* _TASKS FOR THIS EXERCISE_:
1. In the Lee Kun-Yong biography, which school did Lee enroll in in 1963?
2. Carry the Lee Kun-Yong biography forward from its final sentence.

* _TEXT SEGMENT_:

= Lee Kun-Yong =

South Korean artist (born 1941)

Lee Kun-Yong (born 1941) is a South Korean artist known for his performance art in the 1970s. Lee was a pioneer in this movement with notable works such as Corporal Term (1971/2023), the "Events" series (1975) and Bodyscapes (1976). These series paved the way for a new kind of experimental art, and additionally were subversive acts against Park Chung Hee's authoritarian regime of the 1970s. Lee was a founding member of the Space & Time Group (ST) and a member of the Korean Avant-Garde Association (AG Group).

== Early life ==
Lee Kun-Yong was born in 1941 in Sariwon, Korea, Empire of Japan, to a nurse mother and Protestant minister father. Sariwon is a small city south of Pyongyang. His early life was dedicated to reading, influenced by his father, and discovering foreign culture through French and German cultural centers in Seoul. Lee took a particular interest in art books, found in the embassies and cultural centers he frequented, beginning his artistic journey by contemplating what art truly is. Despite his mother's wishes for him to become a doctor, Lee enrolled in Hongik University's College of Fine Arts in 1963. He earned his BFA from Hongik University in 1967, and an MA in art education from Keimyung University in 1982. His time at Hongik University aligned with the Informel movement of the 1950s, focused on abstract painting and the main movement taught in Korean art programs which was a response to the suffocating darkness, chaos, and suffering that followed the Korean War. Lee, however, found it boring.

* _PROVIDED INFORMATION_:
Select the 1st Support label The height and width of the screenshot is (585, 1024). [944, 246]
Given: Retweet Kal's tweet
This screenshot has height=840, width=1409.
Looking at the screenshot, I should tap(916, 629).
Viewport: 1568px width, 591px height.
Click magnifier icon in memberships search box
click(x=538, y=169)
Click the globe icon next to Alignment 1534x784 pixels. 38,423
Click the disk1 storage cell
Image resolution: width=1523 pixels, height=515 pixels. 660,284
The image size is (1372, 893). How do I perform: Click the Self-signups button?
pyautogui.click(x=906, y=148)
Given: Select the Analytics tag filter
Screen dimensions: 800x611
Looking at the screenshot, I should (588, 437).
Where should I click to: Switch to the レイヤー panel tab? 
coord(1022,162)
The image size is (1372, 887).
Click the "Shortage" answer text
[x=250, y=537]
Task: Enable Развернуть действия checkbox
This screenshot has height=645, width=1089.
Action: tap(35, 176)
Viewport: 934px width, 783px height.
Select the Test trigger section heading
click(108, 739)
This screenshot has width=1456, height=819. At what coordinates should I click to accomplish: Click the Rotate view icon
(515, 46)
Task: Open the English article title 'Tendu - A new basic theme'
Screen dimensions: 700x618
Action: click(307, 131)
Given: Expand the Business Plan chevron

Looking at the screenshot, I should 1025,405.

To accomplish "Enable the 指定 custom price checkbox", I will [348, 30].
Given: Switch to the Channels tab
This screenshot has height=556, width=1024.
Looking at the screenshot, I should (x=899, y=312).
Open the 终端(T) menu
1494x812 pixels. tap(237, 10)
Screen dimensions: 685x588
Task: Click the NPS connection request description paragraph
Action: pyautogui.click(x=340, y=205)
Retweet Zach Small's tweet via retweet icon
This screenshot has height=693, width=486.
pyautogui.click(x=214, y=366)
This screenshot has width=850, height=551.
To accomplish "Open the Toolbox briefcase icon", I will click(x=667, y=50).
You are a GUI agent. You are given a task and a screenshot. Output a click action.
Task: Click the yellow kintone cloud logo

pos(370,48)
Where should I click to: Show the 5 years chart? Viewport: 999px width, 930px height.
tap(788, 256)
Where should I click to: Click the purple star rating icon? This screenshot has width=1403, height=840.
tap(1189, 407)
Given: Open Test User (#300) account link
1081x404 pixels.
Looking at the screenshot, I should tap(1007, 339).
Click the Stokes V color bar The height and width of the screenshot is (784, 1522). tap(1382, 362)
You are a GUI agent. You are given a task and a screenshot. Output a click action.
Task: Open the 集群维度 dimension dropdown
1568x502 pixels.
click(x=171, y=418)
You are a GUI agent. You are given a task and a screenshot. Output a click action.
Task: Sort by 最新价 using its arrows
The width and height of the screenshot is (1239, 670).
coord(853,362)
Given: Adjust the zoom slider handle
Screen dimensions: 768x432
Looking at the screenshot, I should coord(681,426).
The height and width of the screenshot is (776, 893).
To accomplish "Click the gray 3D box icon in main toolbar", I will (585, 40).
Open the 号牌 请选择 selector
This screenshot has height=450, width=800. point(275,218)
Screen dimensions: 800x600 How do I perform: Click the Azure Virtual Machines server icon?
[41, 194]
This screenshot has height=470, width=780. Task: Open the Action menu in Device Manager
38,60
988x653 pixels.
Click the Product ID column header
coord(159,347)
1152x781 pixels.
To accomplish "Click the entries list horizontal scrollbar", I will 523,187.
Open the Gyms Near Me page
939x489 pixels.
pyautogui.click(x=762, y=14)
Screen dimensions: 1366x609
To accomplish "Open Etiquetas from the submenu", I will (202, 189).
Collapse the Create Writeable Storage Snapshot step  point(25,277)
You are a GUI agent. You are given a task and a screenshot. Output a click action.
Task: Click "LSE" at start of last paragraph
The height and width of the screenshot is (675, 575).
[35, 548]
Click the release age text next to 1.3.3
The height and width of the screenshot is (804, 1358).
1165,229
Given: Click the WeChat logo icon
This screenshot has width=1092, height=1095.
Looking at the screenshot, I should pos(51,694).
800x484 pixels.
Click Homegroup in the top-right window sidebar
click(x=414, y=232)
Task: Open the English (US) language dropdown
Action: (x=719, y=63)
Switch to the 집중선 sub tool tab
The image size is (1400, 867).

* _ANSWERS IN ORDER_:
1. Hongik University's College of Fine Arts

2.
== Career and notable works ==

=== Space & Time Group (ST) ===
Lee formed the Space & Time Group (ST) in 1969, a collective of artists who read and applied art theory to their work during the authoritarian governments of Park Chung Hee and his successors. The ST group and the similar AG Group were counter-cultural. Lee and his contemporaries were simultaneously inside and outside the culture, performing both in the streets and in state-led galleries.

=== Corporal Term (1971) ===
Lee often considered art as a means to push the boundaries of uselessness. His first acclaimed work, Corporal Term, exemplifies this thought process. Corporal Term is considered Lee's groundbreaking work—literally. In 1971, Lee dragged a tree trunk, roots and dirt included, into the exhibition space at the National Museum of Modern and Contemporary Art in Seoul, reimagining the boundaries of the exhibition space and the use of the human body and manual labor in art. In 1970s Korea, the Yusin government restricted the freedoms of Koreans and focused on economic development and prosperity. Corporal Term was in part a rebellion against the ideals of the state which were focused on productivity and advancement. Further, the work emphasizes the connection between the body and space, acting as a medium between the body and the world. Through subversive acts of uselessness, Lee challenged the regime and developed the unique style that became performance art in Korea. Despite this, Lee's Corporal Term, was chosen to represent Korea in the 8th Paris Biennale in 1973 as the Korean government was intent on leveling Korea art with contemporary Western art.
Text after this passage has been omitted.